Jobs:
A - Duplicate a passage from the Rayo Cantabria history text: begin at the words "The new Deportivo" and stop after "table each time).".
B - Finish out the next part of the text about the Deportivo Rayo Cantabria football club, picking up after its last sentence.

Text excerpt:
****
Deportivo Rayo Cantabria is a Spanish football team based in Santander, in the autonomous community of Cantabria. Founded in 1993 it last played in Tercera División – Group 3, holding home games at the Campo Municipal Mies de Cozada sports ground, which they share with a Segunda Regional football side (Juventud Atlético San Román) and a División de Honor rugby club (Independiente Rugby Club).  Before they played at the Campos de San Juan de Monte''.

History
The original Rayo Cantabria was founded in 1926 as Gimnástica de Miranda, later being renamed Sociedad Deportiva Rayo Cantabria and acting as Racing de Santander's farm team from 1951. The club spent 20 consecutive years in the old Tercera División when it was the third tier of Spanish football, then dropped down the levels, competing for  just one further season at that level (Segunda División B) after restructuring – that was in 1987–88, and they were relegated. In 1993, the original Rayo was dissolved in a national move to formally absorb affiliated teams into the professional clubs' structure, and Racing de Santander B took its place.

The new Deportivo Rayo Cantabria, who started playing as an independent club in the regional leagues from 1993, was also affiliated to Racing four seasons, from 2003–04 to 2006–07. The reformed Rayo have never achieved promotion to Segunda B, although they took part in the promotion playoffs three times (having finished ahead of Racing B in the table each time).
****
Recorded information:
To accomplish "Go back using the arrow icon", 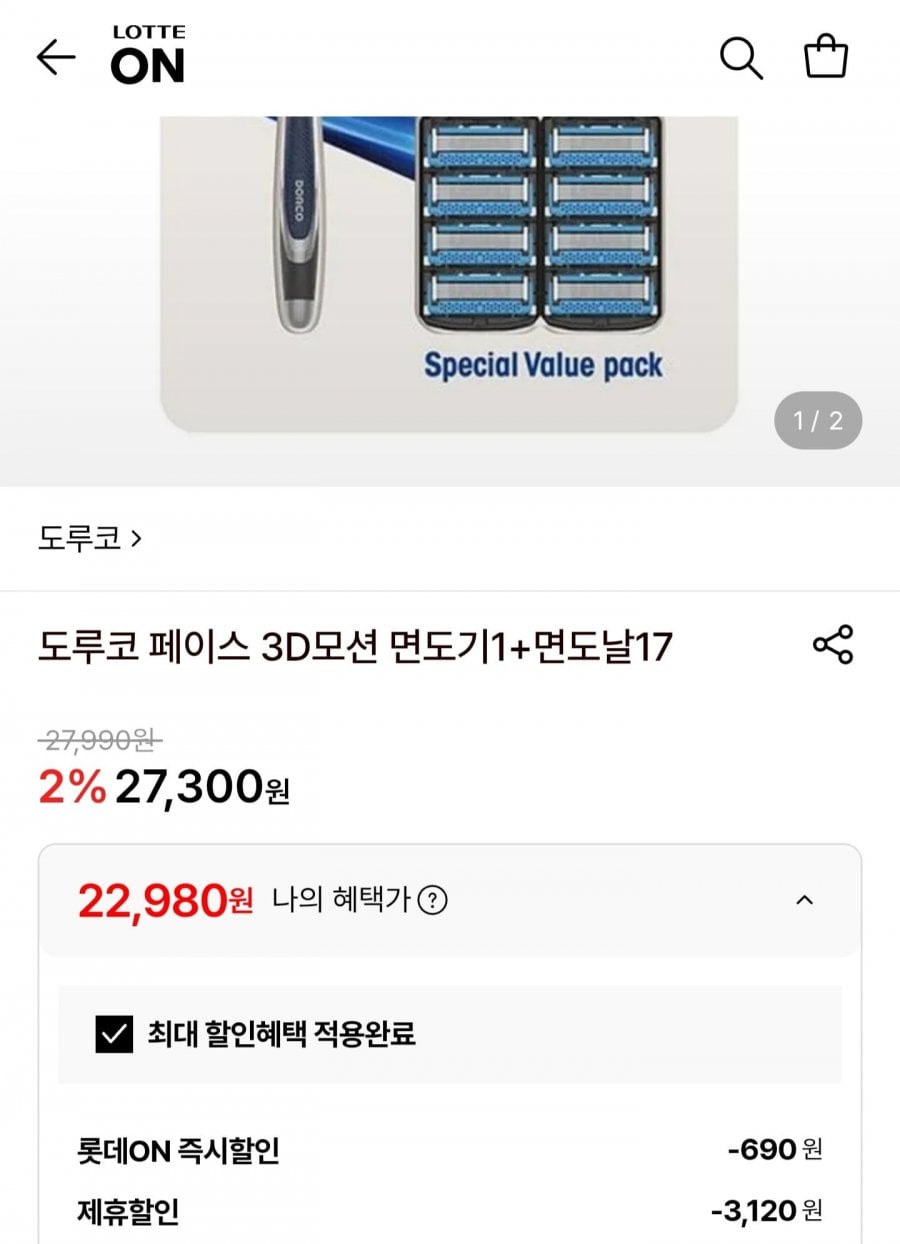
****
Task-by-task answers:
A -
The new Deportivo Rayo Cantabria, who started playing as an independent club in the regional leagues from 1993, was also affiliated to Racing four seasons, from 2003–04 to 2006–07. The reformed Rayo have never achieved promotion to Segunda B, although they took part in the promotion playoffs three times (having finished ahead of Racing B in the table each time).

B -
The club was excluded from competing in the 2018–19 Tercera División due to unpaid debts, and did not enter any competitions in 2019–20 either. In their absence, in summer 2019 Racing de Santander successfully applied to have their B-team renamed as Rayo Cantabria going forward.

In September 2018, despite the recent problems at the club, chief executive Ángel Meñaca was recognised by the city of Santander for his lifetime efforts and contributions towards the running both the 'original' Rayo up to 1993 and the new Rayo from then on.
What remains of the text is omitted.